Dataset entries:
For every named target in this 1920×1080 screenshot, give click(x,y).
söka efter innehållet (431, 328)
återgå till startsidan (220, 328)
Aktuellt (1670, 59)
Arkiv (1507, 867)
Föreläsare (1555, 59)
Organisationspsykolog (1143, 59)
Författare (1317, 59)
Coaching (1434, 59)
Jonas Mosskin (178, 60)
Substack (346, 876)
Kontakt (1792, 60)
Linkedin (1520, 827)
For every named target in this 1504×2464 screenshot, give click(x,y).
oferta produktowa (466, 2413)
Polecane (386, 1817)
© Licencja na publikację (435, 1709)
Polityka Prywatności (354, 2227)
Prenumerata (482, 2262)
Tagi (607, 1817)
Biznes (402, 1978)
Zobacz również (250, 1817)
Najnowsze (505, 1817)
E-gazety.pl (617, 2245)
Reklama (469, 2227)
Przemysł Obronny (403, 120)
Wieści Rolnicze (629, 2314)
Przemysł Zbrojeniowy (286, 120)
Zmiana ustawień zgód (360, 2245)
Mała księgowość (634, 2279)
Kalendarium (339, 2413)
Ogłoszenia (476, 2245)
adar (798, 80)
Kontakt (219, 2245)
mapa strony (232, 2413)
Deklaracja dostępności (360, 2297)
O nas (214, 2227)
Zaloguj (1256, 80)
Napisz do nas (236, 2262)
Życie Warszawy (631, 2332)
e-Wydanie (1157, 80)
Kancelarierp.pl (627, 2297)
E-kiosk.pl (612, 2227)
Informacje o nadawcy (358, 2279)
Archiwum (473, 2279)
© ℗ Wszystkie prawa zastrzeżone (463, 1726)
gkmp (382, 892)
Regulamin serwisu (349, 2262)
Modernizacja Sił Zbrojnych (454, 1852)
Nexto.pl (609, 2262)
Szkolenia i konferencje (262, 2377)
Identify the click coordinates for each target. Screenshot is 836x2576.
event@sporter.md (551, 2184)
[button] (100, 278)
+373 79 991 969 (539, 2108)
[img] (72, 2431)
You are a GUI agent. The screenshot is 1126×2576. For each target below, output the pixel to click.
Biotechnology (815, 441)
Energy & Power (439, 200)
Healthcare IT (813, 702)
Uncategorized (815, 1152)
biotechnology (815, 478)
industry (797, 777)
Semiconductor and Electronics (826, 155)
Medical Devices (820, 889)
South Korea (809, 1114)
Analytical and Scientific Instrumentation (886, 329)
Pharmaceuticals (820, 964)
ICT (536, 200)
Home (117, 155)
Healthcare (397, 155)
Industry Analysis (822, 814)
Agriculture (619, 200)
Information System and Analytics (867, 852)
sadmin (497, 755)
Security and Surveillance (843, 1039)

WHAT TO DO: Give back exactly the lines from the one that contains "e-Wydanie (1157, 80)" to the end of the data above, both of those lines included.

EXERCISE ANSWER:
e-Wydanie (1157, 80)
Kancelarierp.pl (627, 2297)
E-kiosk.pl (612, 2227)
Informacje o nadawcy (358, 2279)
Archiwum (473, 2279)
© ℗ Wszystkie prawa zastrzeżone (463, 1726)
gkmp (382, 892)
Regulamin serwisu (349, 2262)
Modernizacja Sił Zbrojnych (454, 1852)
Nexto.pl (609, 2262)
Szkolenia i konferencje (262, 2377)
Identify the click coordinates for each target. Screenshot is 836x2576.
event@sporter.md (551, 2184)
[button] (100, 278)
+373 79 991 969 (539, 2108)
[img] (72, 2431)
You are a GUI agent. The screenshot is 1126×2576. For each target below, output the pixel to click.
Biotechnology (815, 441)
Energy & Power (439, 200)
Healthcare IT (813, 702)
Uncategorized (815, 1152)
biotechnology (815, 478)
industry (797, 777)
Semiconductor and Electronics (826, 155)
Medical Devices (820, 889)
South Korea (809, 1114)
Analytical and Scientific Instrumentation (886, 329)
Pharmaceuticals (820, 964)
ICT (536, 200)
Home (117, 155)
Healthcare (397, 155)
Industry Analysis (822, 814)
Agriculture (619, 200)
Information System and Analytics (867, 852)
sadmin (497, 755)
Security and Surveillance (843, 1039)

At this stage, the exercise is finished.